Critics of both political sides need reminding that it's a movie. The depiction of Chris Kyle is not to be confused with the actual person, Chris Kyle. His self-description in his autobiography differs considerably from the movie version. The movie grants him a more nuanced, more sympathetic portrait than his own. That may be because of his self-proclaimed ethos as a SEAL in which no quarter is given, none requested. Anywhere. In battle or life. That macho mentality has its own complications which become, without preachment, the source in the movie of Chris Kyle's tragic end.
With the skills of the experienced director that he is, 84-year-old Clint Eastwood has taken the source material and fashioned a more complex portrait of the man. In a departure from the autobiography's seemingly one-dimensional self-portrait of prideful arrogance, the movie shows the impact that continuing violence has on even the strongest of men, the price paid by his closest family members, spouse, parents, children - no matter the rightness or wrongness of the cause of the war.

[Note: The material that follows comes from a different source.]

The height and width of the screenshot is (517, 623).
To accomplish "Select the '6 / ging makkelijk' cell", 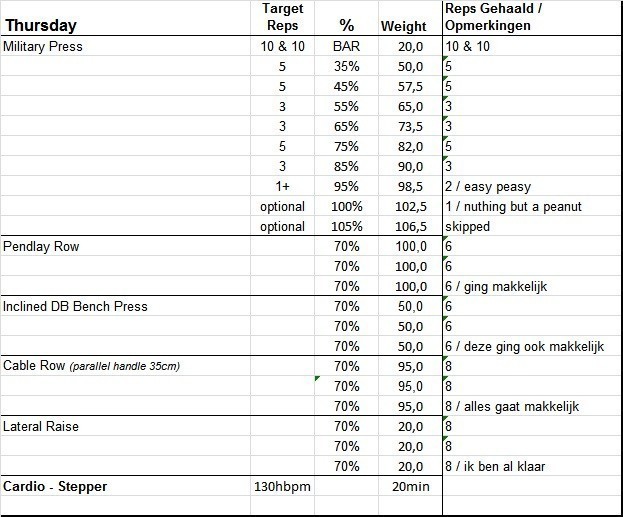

The film is dispassionate about Iraqis too. The brutality of jihadists is pictured, but so too, however fleetingly, the family of an insurgent sniper, a mirror image of Chris Kyle's.
In American Sniper the death of Chris Kyle is treated with respect, its obsequies true to actual events. In the circumstances leading up to that death we see how Kyle's belief in his own omnipotence leads him, singlehandedly, to undertake the saving of another troubled veteran who would ultimately kill him. Omnipotence, American exceptionalism, was the code Chris Kyle lived by. Clint Eastwood's direction shows us how it hurt him, how it hurt his family, and how it ultimately killed him. All done with the subtlety, the finesse, of a true master.